In the design world, affordances tell you what you can do—a door handle tells you the door opens. MCP tools are affordances for AI agents. You want to give them enough capabilities to be useful, but not so many that they get confused. You want building blocks that can be chained together.

Speed matters differently now

For databases serving agents, speed has new dimensions. Agents parallelize. They experiment. They spin up sandboxes. You need databases that boot quickly, fork quickly, and create isolated environments cheaply.

Agents also don't remember, they retrieve. Context is loaded on demand, which means native search becomes critical. The database needs to help the agent find the information it needs when it needs it.

60% adoption in three weeks

Tiger Data built an internal Slack bot called Eon that can query Salesforce, call logs, usage data, and Slack transcripts. Within three weeks, 60% of the company was using it daily. They built it themselves rather than using a commercial product partly because if you're building for agents, you should probably be building agents.

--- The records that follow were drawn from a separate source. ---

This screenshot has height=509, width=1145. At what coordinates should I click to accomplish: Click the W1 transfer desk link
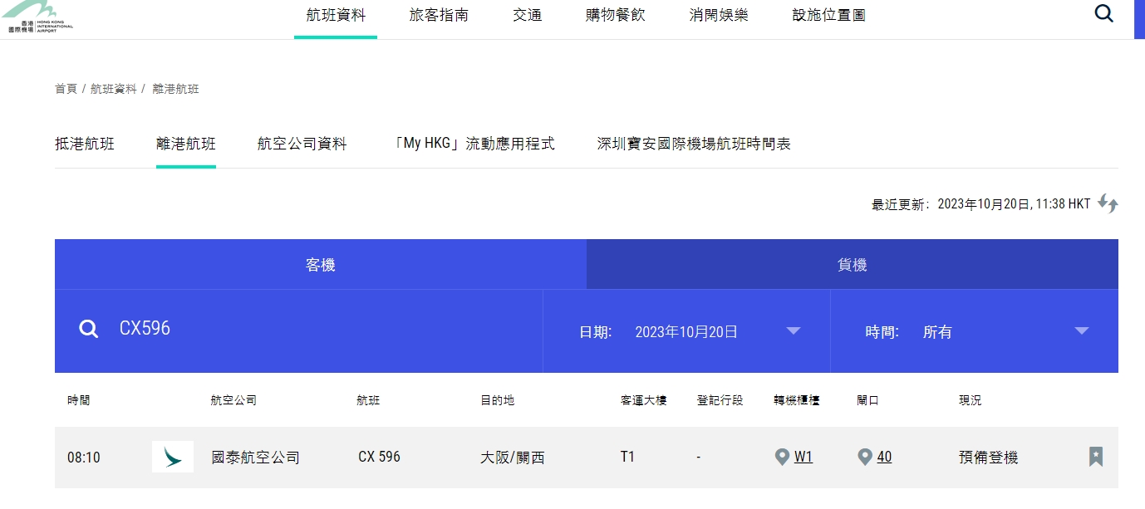point(803,457)
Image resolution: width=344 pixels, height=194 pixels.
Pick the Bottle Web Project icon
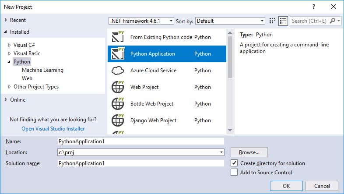point(118,104)
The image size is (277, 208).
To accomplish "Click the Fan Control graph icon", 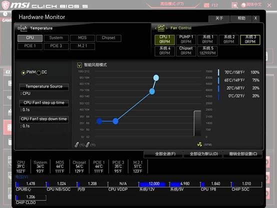I will click(161, 28).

The broader transformation at the company mirrors what they're hearing from customers. People are doing more with the same headcount. Engineers are contributing code who haven't coded in years. Sales, design, product—everyone is finding their own use cases and sharing them.

AI is the new UI

Ajay quotes Naval Ravikant: "AI is the new UI." He's normally skeptical of pithy statements, but this one feels right. The rise of SaaS shifted power from the CIO to the end user, which made great UI essential. The rise of AI is shifting power again—deemphasizing the GUI, emphasizing terminals, MCPs, and natural language interfaces.

The web UI won't go away, but it will change. Ajay sees another decade of innovation ahead, at least.

When asked about re:Invent, Ajay describes it as "the bazaar", the central market where you come to see what everyone's selling, how they're messaging, what's changed. He's been coming for six years. Five years ago everyone talked about big data and cloud. Now it's all AI. The evolution is part of the show.

This interview was conducted at AWS re:Invent 2025.